Fernández Ordóñez ha recordado que "antes de la crisis, para financiar todos sus activos los accionistas de los bancos aportaban en torno al 2 % en forma de capital y utilizaban el dinero de otros -depósitos, bonos, etc.- para financiar el 98 % de su activo".
Hoy, ha explicado, "la media de la aportación de los accionistas de los bancos europeos y americanos está en torno al 5 % del total de sus activos, lo que supone un apalancamiento de veinte veces su capital.
Sobre el exceso de regulación del que se quejan muchos banqueros, ha admitido que lo entiende "perfectamente" no sólo porque en muchos casos estos profesionales "tienen las manos atadas para gestionar las entidades sino también porque el simple cumplimiento de las exigencias regulatorias es de una dificultad ingente".
"Por supuesto que ni los presidentes de los bancos" ni muchos de sus directivos conocen en profundidad los requerimientos regulatorios, porque si se dedicaran a conocerlos "no tendrían tiempo para gestionar sus bancos", ha asegurado.
El desarrollo de Basilea III se ha fraguado en una directiva que junto con todos sus reglamentos ocupa unas 10.000 páginas y lo mismo ocurre en EEUU con las leyes derivadas de las exigencias impuestas como consecuencia de la crisis.
En los últimos meses, el presidente de EEUU, Donald Trump, y su secretario del Tesoro o el presidente del Consejo de asesores Económicos han propuesto reducir y suprimir muchas regulaciones pensadas para reducir el riesgo de nuevas crisis bancarias, y han expresado su preocupación porque dar marcha atrás en las exigencias de los bancos eleve el riesgo de nuevas crisis bancarias.
"Yo creo que mientras no cambie el sistema actual de creación del dinero", y este siga basado en los bancos privados, lo hecho hasta ahora por parte del FSB y de Basilea III es positivo y no debe darse marcha atrás porque aunque mínimamente, se ha reducido la frecuencia de la crisis y el coste de las mismas, ha manifestado Fernández Ordóñez.
No obstante, si se incorporan, "con toda la gradualidad que se quiera", las mejoras propuestas de elevar la aportación de los accionistas de los bancos "nos quedaríamos todos mucho más tranquilos", ha agregado.
Y es que, ha añadido, "aunque las crisis bancarias podrían seguir produciéndose serían más raras y el coste de las mismas sería menor, porque la aportación de los accionistas en las crisis bancarias hoy es muy reducida y por eso los contribuyentes tienen que poner unas cantidades enormes de dinero para salvar a los bancos".

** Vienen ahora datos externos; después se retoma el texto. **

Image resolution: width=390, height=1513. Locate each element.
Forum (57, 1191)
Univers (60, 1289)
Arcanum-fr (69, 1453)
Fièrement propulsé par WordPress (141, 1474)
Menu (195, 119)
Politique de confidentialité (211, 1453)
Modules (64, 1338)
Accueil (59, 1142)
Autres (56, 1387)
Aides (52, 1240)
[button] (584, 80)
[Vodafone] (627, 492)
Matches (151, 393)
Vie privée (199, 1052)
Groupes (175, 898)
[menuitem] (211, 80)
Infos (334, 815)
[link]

Y en los últimos años -ha continuado- han surgido también analistas que valoran la posibilidad de cambiar el sistema actual de creación del dinero por parte de los bancos privados, y sustituirlo por otro en el que los ciudadanos pueden depositar su dinero directamente en los bancos centrales.
Estos estudios -ha precisado- surgen porque los avances tecnológicos en computación y almacenamiento de datos hacen que sea posible que el dinero sea emitido por el Estado y no por los bancos privados, que podrían seguir operando con activos, pero sin que sus problemas tuvieran que resolverlos el Estado, pues los depósitos estarían totalmente seguros en el banco emisor.
"La posibilidad de emitir dinero público y seguro gracias a las nuevas tecnologías, tendría positivas consecuencias para la estabilidad del sistema y para reducir la ingente cantidad de regulación prudencial que hoy perjudica a la innovación financiera", ha considerado.